Task: From the line containing "Screen dimensions: 560x448" down to the final entry below, restate each line word for word.
____
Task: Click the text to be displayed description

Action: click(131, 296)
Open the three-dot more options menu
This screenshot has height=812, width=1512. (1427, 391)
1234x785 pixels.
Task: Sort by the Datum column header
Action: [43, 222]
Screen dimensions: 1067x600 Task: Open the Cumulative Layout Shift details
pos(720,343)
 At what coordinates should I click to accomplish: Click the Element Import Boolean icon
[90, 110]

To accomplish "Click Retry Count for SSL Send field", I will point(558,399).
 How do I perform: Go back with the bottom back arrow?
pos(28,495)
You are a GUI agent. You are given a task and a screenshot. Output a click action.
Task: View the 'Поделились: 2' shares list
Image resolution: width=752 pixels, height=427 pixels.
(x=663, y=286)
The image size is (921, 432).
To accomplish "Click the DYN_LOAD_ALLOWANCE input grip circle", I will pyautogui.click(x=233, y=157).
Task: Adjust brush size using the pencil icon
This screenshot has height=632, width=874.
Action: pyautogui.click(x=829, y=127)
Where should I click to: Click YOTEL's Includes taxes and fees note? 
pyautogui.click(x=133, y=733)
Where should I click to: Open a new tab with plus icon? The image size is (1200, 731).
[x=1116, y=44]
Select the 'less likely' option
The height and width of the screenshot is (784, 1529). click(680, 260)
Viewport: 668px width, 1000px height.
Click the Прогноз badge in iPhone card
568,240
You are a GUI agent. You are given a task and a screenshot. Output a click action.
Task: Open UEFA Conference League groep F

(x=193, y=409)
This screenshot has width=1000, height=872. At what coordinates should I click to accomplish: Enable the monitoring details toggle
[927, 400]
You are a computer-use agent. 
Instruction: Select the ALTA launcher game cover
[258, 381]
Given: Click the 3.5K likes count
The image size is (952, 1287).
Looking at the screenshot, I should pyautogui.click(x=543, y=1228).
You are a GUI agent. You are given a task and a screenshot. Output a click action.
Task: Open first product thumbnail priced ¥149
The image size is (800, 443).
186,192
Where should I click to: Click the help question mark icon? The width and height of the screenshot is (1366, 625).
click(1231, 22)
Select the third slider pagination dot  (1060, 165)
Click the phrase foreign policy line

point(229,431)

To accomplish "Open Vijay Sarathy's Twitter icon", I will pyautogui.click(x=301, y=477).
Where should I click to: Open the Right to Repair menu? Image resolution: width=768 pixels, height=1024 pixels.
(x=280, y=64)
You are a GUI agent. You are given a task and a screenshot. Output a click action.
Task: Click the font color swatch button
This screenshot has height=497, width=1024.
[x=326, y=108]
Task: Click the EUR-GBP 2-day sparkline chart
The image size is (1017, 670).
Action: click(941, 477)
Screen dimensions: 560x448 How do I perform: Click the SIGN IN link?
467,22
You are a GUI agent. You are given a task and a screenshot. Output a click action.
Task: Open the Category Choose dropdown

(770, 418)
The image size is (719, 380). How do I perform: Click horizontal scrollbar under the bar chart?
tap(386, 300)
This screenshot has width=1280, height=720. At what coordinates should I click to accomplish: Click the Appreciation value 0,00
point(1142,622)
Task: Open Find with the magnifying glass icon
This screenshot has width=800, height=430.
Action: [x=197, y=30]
____
Output for this exercise:
Screen dimensions: 560x448 How do I perform: Click the SIGN IN link?
467,22
You are a GUI agent. You are given a task and a screenshot. Output a click action.
Task: Open the Category Choose dropdown

(770, 418)
The image size is (719, 380). How do I perform: Click horizontal scrollbar under the bar chart?
tap(386, 300)
This screenshot has width=1280, height=720. At what coordinates should I click to accomplish: Click the Appreciation value 0,00
point(1142,622)
Task: Open Find with the magnifying glass icon
This screenshot has width=800, height=430.
Action: [x=197, y=30]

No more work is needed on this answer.